Forensicwheels

Putting my gpg key on my yubikey

Why GPG?

In an age where digital identities are easily faked and impersonation is just a few clicks away, I decided to take a step forward in securing mine. GPG (GNU Privacy Guard) provides a robust way to authenticate, encrypt, and sign digital content. In this post, I’ll walk you through how I:

Created a GPG key pair
Set up subkeys and stored them on my YubiKey
Published my public key on my website
Signed and encrypted personal documents for secure public sharing
Configured email signing using GPG

Step 1: Installing GPG

To start, I made sure GPG was installed. Here’s how I did it on each of my systems:

On Ubuntu/Debian:

sudo apt update && sudo apt install gnupg

On Fedora 40:

sudo dnf install gnupg2

On OpenBSD 7.6:

doas pkg_add gnupg

Check your installation:

gpg --version

Step 2: Creating My GPG Key Pair

I created a new key using:

gpg --full-generate-key

Here’s what I chose:

Key type: ed25519 (modern and compact) or RSA and RSA (widely compatible)
Key length: 4096 bits (if RSA)
Expiration: 2 years (I can always renew)
My real name or handle
My preferred contact email
A strong passphrase, saved in a password manager

After generating the key, I listed it and saved the fingerprint:

gpg --list-keys --fingerprint
gpg: "Trust-DB" wird überprüft
gpg: marginals needed: 3  completes needed: 1  trust model: pgp
gpg: Tiefe: 0  gültig:   1  signiert:   0  Vertrauen: 0-, 0q, 0n, 0m, 0f, 1u
gpg: nächste "Trust-DB"-Pflichtüberprüfung am 2026-08-04
[keyboxd]
---------
pub   ed25519 2025-08-04 [SC] [verfällt: 2026-08-04]
    A371 9309 4ED4 B0E6 AD2E  5022 D7D6 4842 8DBD 39FD
uid        [ ultimativ ] Dirk.L (Dirk.L's official key) <polymathmonkey@keksmafia.org>

Step 3: Creating Subkeys and Moving Them to My YubiKey

I created subkeys for:

Signing
Encryption
Authentication

Then, I moved the subkeys to my YubiKey using GPG’s interactive editor:

gpg --edit-key Dirk.L
gpg> addkey <- once for signing, engryption, auth
gpg> keytocard
gpg> save

⚠️ Be cautious: Once moved to the YubiKey, the subkey no longer exists on disk.
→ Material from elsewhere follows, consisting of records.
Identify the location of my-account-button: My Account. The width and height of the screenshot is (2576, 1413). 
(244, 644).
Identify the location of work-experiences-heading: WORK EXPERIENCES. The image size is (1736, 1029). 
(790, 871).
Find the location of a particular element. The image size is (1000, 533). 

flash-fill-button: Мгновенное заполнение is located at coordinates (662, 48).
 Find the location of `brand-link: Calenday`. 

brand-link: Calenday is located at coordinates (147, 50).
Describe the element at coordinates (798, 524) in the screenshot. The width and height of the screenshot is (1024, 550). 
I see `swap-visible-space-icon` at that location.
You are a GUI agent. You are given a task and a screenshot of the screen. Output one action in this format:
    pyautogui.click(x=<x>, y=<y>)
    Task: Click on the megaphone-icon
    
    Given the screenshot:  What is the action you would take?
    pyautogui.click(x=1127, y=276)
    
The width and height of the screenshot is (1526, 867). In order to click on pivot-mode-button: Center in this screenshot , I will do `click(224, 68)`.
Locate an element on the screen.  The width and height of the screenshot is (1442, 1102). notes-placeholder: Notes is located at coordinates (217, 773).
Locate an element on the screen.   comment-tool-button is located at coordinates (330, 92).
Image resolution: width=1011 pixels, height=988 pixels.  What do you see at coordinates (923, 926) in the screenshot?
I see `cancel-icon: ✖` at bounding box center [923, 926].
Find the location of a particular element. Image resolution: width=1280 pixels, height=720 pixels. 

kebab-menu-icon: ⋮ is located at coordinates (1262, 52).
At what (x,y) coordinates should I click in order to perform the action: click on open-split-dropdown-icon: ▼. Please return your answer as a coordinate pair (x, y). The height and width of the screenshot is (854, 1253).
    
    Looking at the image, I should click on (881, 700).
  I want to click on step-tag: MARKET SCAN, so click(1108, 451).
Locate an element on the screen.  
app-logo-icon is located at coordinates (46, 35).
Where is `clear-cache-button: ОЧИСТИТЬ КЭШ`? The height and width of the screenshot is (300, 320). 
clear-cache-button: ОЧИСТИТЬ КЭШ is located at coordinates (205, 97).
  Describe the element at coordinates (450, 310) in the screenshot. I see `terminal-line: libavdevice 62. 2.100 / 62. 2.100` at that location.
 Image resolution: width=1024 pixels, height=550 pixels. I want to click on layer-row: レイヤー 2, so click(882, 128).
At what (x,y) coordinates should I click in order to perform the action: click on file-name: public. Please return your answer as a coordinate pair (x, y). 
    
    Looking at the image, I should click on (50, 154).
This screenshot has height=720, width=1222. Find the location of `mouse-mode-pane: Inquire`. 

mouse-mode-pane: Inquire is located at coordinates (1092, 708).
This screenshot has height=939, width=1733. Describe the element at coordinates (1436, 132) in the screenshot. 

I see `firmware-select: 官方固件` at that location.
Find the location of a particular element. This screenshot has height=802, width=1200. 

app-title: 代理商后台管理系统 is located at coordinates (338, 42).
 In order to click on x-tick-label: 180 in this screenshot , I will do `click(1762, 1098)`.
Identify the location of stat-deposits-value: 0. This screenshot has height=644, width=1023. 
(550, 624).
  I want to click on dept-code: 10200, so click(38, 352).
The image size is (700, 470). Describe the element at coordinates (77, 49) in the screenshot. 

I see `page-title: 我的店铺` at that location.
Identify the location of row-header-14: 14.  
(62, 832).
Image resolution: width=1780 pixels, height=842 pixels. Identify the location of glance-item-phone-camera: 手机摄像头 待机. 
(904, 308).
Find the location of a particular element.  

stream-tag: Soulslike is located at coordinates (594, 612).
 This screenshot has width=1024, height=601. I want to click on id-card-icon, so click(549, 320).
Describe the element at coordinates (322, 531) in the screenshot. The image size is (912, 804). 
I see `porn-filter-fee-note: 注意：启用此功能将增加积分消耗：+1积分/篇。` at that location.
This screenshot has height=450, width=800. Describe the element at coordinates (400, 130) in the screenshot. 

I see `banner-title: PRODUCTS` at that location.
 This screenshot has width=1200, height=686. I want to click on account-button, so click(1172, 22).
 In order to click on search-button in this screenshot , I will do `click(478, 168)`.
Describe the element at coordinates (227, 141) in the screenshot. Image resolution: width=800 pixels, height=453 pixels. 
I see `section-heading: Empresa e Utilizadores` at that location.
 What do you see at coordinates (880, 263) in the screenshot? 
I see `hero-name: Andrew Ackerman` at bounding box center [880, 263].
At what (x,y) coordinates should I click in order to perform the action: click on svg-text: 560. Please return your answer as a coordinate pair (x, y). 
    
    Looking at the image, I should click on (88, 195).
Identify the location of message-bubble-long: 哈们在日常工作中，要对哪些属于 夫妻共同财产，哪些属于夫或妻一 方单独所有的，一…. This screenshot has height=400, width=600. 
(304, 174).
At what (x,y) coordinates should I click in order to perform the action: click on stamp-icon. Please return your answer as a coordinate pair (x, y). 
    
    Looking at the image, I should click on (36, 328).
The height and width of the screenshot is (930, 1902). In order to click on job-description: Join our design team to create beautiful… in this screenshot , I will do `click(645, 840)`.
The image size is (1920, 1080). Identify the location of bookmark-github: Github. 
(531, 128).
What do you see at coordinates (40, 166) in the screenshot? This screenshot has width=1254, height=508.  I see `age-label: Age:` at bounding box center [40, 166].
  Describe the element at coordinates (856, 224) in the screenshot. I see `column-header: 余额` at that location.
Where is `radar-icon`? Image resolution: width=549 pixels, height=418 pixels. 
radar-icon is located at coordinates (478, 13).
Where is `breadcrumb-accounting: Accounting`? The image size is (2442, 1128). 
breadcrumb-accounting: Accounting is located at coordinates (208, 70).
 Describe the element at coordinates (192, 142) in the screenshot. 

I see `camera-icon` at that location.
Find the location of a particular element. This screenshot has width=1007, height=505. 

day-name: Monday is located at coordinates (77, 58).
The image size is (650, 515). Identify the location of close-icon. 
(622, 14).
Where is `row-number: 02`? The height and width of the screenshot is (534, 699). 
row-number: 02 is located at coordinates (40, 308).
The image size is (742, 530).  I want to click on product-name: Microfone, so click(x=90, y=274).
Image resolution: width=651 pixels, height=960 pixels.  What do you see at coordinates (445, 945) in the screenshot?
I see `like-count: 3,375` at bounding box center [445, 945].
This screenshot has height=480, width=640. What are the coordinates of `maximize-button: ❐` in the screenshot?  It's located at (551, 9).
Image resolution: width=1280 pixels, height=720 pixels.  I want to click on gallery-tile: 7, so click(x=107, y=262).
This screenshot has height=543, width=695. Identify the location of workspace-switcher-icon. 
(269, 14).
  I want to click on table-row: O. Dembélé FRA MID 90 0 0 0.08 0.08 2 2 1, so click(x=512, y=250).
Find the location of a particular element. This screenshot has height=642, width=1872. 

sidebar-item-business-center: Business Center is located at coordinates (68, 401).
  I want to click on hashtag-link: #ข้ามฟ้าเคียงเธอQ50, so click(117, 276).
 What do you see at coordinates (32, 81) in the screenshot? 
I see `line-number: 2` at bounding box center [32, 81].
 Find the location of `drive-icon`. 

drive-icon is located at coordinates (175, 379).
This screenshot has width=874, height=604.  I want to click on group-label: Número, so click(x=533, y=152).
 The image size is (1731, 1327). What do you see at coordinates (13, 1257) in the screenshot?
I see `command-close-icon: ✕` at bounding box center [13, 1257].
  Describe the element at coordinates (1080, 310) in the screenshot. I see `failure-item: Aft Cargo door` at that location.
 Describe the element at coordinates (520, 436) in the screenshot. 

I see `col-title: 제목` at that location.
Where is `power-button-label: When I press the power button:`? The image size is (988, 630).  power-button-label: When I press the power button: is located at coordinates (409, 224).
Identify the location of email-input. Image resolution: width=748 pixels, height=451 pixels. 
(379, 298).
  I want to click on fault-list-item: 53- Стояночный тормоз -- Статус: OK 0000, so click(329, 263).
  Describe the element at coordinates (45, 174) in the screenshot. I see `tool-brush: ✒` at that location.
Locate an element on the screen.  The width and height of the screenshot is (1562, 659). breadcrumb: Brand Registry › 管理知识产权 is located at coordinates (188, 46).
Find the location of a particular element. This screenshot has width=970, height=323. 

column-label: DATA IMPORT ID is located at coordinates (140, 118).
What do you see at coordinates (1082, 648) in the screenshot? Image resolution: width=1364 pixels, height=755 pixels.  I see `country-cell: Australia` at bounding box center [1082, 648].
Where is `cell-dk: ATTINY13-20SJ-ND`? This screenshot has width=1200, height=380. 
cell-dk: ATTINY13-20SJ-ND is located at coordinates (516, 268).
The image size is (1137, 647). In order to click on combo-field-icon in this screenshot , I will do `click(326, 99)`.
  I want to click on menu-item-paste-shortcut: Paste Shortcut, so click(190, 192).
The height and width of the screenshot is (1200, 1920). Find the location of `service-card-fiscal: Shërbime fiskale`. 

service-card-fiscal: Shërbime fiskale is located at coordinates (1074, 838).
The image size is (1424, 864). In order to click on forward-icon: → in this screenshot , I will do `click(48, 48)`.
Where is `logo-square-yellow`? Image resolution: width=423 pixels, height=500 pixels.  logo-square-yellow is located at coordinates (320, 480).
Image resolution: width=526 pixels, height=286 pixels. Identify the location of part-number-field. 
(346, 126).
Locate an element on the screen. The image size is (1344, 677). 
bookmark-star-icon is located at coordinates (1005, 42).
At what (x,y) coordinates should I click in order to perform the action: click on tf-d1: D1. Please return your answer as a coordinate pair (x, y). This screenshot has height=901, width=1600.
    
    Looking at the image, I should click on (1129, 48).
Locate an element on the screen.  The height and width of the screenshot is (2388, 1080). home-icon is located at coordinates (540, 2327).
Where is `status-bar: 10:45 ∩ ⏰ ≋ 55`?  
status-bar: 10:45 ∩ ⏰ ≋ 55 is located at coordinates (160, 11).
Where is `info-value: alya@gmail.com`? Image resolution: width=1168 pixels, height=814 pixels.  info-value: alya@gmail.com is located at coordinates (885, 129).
More guidance: YubiKey + GPG official instructions

Step 4: Publishing My Public Key

I exported my key in ASCII format so others could import it easily:

gpg --export --armor you@example.com > publickey.asc

I uploaded publickey.asc to my website and linked it like this:

<a href="/publickey.asc">🔑 Download my GPG public key</a>

Additionally, I displayed my key’s fingerprint on the page so that people can verify its authenticity manually.

Step 5: Email Signing and Encryption

I configured email signing using my GPG key.

For Thunderbird (Linux, OpenBSD, Windows):

OpenPGP support is built-in.
I enabled signing for all outgoing mail.
The key lives on the YubiKey, so no key is stored on disk.

For Mutt / CLI mailers:

I used `gpg-agent` for passphrase and key handling.
Configured .muttrc to sign and/or encrypt automatically.

Signing ensures message authenticity. If recipients have my key, they can encrypt replies.

Step 6: Signing and Encrypting Documents for the Public

To safely share personal certificates and private files, I signed and optionally encrypted them:

# Sign only (adds signature block)
gpg --sign --armor diploma.pdf

# Sign and encrypt with a password (no public key needed)
gpg --symmetric --armor --cipher-algo AES256 diploma.pdf

This way, the document is verifiably mine and only decryptable with the shared password.

The encrypted .asc files can be uploaded to the website, with instructions for downloading and decrypting.

Step 7: Offline Backup of My Master Key

Before moving entirely to the YubiKey, I backed up the master key offline:

gpg --export-secret-keys --armor > masterkey-backup.asc

I stored it on an encrypted USB drive with either one:

LUKS (on Linux)
OpenBSD softraid(4) encryption

Conclusion

Rolling out GPG was super easy. With my identity cryptographically verifiable, email signing in place, and secure document sharing live on my site, I now have a strong, decentralized identity system.